Tholib tidak sendiri. Ia dapat dukungan dari Kadivpas Kanwil Kemenkum-HAM Lampung Edi Kurniadi untuk menelusuri informasi itu. Kemenkum-HAM RI, menggunakan diksi tim investigasi untuk rombongan Tholib dan Edi Kurniadi. Alih-alih ditugasi mencari informasi, dua tim ‘investigasi’ itu ‘menyerah’. Katanya, kesulitan mencari informasi yang disiarkan pewarta.
Bukan hanya menyerah. Tim ‘investigasi’ itu meminta tambahan informasi dengan cara ‘memeriksa’ pewarta penulis kabar yang membuat gerah tersebut. Hingga pada kesimpulan; tim ‘investigasi’ itu tidak menemukan hasil alias zonk. Alasannya; lokasi dari peristiwa itu tidak dirincikan dalam pemberitaan.
Pernyataan soal belum adanya hasil tim investigasi datang dari Kepala Kanwil Kemenkum-HAM Provinsi Lampung Nofli. Dia bilang, informasi itu cukup sulit untuk diurai. Ia ingin para pewarta yang tahu tentang hal itu, menyampaikan informasi tambahan. Disertai dengan bukti yang selengkap-lengkapnya, alias terima beres.
“Secara internal kami juga buat tim investigasi. Sampai sekarang, saya juga belum tahu apa hasilnya. Belum ada ini, kita masih kesulitan mencari dan teman-teman wartawan tolonglah sebutkan dimana lokasinya, petugasnya siapa dan buktinya. Pasti kita akan tindak tegas,” kata dia saat kami wawancarai , Kamis, 23 April 2020.
Tak ubahnya seperti Nofli. Tholib pun begitu. Dua kali Tholib menyatakan bahwa hasil ‘tim investigasi’ itu; belum membuahkan hasil. Timnya mengalami ‘kesulitan’.
“Kami belum ada gambaran sampai saat ini. Kan kita belum menemukan. Maka itu, kalau tidak ada kerjasama dari teman-teman (pewarta_read) kita enggak akan bisa menemukan. Sedangkan kami melakukan pemeriksaan merujuk dari berita teman-teman,” kata Tholib kepada awak media di Pengadilan Negeri Tanjungkarang, Kamis, 16 April 2020.
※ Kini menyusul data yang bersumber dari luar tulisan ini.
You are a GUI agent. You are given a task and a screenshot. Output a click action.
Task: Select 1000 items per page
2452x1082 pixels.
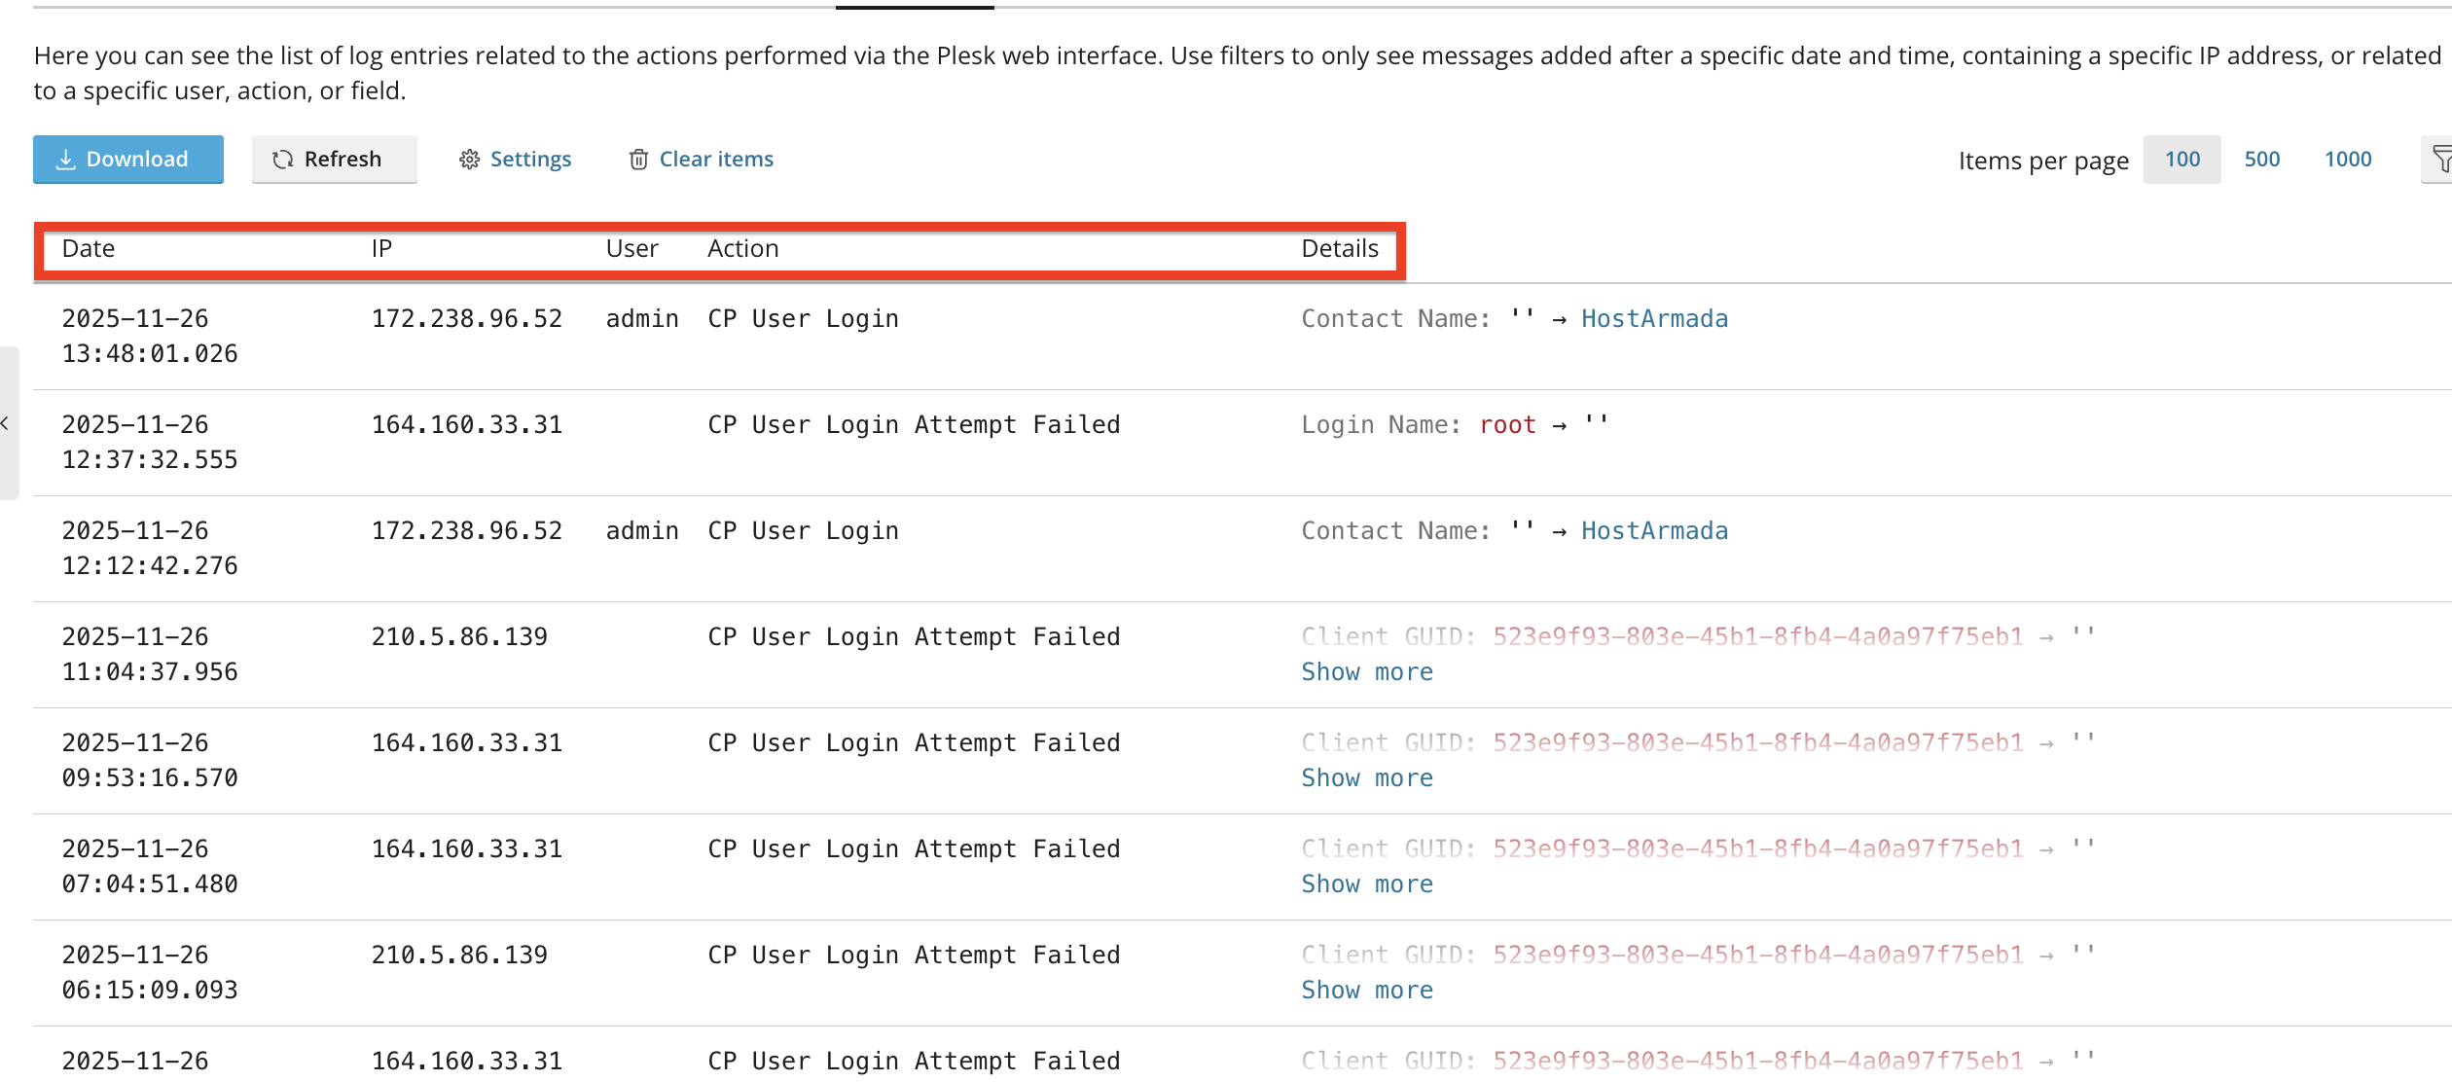pos(2348,160)
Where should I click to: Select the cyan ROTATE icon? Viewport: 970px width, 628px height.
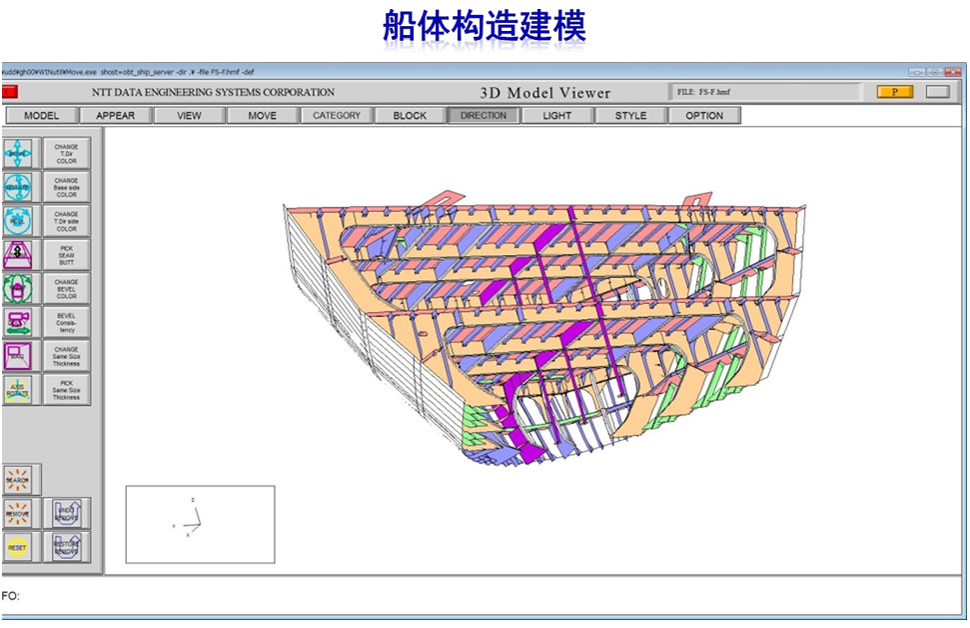(18, 187)
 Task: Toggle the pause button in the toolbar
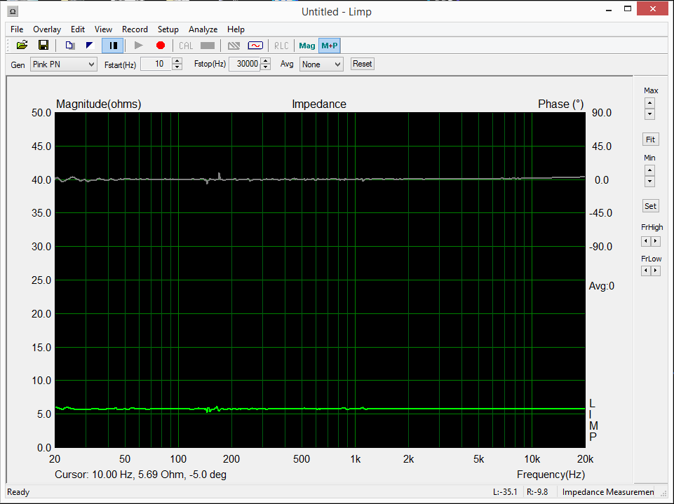pyautogui.click(x=112, y=46)
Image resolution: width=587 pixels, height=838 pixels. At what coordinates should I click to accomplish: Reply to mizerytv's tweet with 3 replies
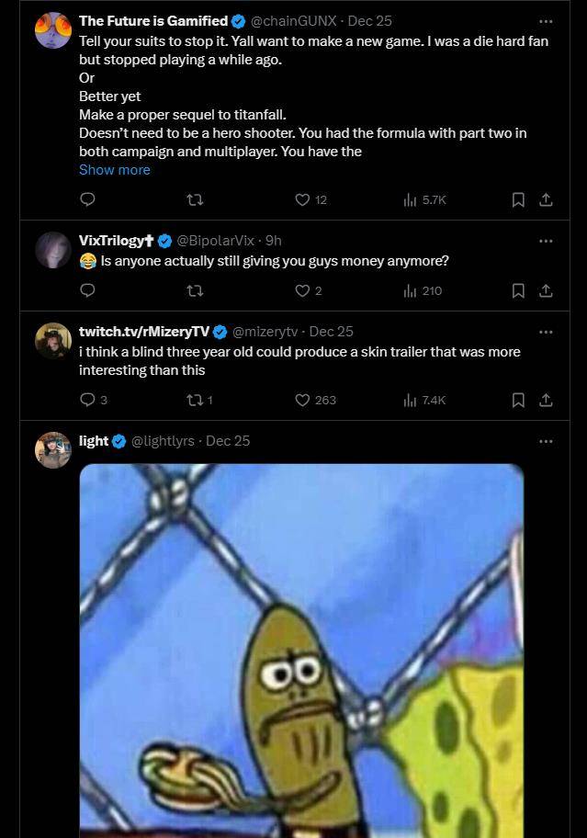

Bagaimana tidak membuahkan hasil, Tholib bilang gini, ”Untuk lapas (Lembaga Pemasyarakatan_read) dan rutan (Rumah Tahanan Negara_read) juga enggak semua kita periksa. Jadi cuma sampling, karena kan waktunya juga enggak memungkinkan untuk memeriksa lapas dan rutan yang ada di Lampung ini. Karena kan samplingnya mantan narapidana yang bebas itu kan juga banyak sampai 1.200-an, jadi enggak mungkin seluruh Lapas dan Rutan”. Bisa dimaknai, penelusuran tidak dilakukan secara meluas.
Sabtu, 25 April 2020, Tholib kami wawancarai. Hari sebelumnya sesi tanya jawab sudah kami ajukan. Tholib berkata bahwa ia telah menemui pewarta yang menulis informasi itu. Tapi dia pulang dengan tangan hampa. Tholib menyampaikan bukti tentang percakapannya dengan pewarta tersebut. Tholib juga menerakan bukti hasil tanya jawabnya dengan sejumlah sumber; keluarga narapidana yang menjalani program asimilasi; para narapidana dan petugas. Hasilnya tetap sama; sumbernya kompak mengatakan tidak ada pungutan. Bukti-bukti itu kemudian disampaikannya kepada pimpinannya.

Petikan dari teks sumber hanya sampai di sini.